Re: Unicode strageness with lldb
Pete French petefrench at ingresso.co.uk wrote on Mon Mar 20 14:55:44 UTC 2017: > Using the lldb installed with 11-STABLE from an hour or so ago. Thoigh > I dont know when this started, as I have been using db until now. > > First command I type is fine, subsequent commands, every keypress I > type looks like this: > > (lldb) \U+7F68\U+7F65\U+7F08 > > That's an attempted 'bt' so something is adding 0x7F00 to it somewhere. > > Anyone else seeing this ? Its in a standard xterm, options '-sb +lc -en utf8' > but I have tried with other options and it does the same thing. There was a time a while back when I was seeing such in a head (12) context. I'm not sure about the specific values after the +'s but \U prefixed output was definitely involved.
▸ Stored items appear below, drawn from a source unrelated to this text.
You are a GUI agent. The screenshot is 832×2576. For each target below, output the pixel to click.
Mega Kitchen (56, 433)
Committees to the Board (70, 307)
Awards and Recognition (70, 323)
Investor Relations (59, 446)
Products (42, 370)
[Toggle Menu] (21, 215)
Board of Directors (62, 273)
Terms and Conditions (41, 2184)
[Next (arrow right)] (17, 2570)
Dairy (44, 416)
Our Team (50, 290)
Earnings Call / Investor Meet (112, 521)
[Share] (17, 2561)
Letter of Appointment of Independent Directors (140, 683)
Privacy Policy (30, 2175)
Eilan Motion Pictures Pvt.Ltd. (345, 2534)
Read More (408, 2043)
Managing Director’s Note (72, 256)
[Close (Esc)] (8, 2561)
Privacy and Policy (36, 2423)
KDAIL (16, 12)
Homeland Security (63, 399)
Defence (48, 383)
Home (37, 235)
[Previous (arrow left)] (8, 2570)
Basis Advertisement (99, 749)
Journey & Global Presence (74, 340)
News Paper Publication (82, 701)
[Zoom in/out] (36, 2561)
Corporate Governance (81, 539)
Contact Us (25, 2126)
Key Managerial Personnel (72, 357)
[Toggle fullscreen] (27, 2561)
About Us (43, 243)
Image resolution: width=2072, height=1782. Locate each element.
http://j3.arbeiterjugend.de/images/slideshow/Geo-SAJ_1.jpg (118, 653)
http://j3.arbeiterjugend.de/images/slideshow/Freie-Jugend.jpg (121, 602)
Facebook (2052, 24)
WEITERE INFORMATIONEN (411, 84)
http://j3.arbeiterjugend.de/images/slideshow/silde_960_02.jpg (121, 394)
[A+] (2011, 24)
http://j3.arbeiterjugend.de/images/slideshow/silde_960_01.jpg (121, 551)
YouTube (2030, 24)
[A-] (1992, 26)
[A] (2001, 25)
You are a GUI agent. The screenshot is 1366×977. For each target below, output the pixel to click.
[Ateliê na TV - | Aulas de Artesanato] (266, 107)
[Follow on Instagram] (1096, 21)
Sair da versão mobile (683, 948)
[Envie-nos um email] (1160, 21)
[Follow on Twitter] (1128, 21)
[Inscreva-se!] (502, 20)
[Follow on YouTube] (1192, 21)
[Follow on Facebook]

I was not explicitly using any of the options that you list in those ssh sessions (from a macOS environment). I discovered that if I typed ^C it would output a new prompt and start taking/displaying input normally. I've not had such an issue in a while. I never managed to isolate what contributed to it happening. === Mark Millard markmi at dsl-only.net ___ freebsd-stable@freebsd.org mailing list https://lists.freebsd.org/mailman/listinfo/freebsd-stable To unsubscribe, send any mail to "freebsd-stable-unsubscr...@freebsd.org"
Re: arm64 fork/swap data corruptions: A ~110 line C program demonstrating an example (Pine64+ 2GB context) [Corrected subject: arm64!]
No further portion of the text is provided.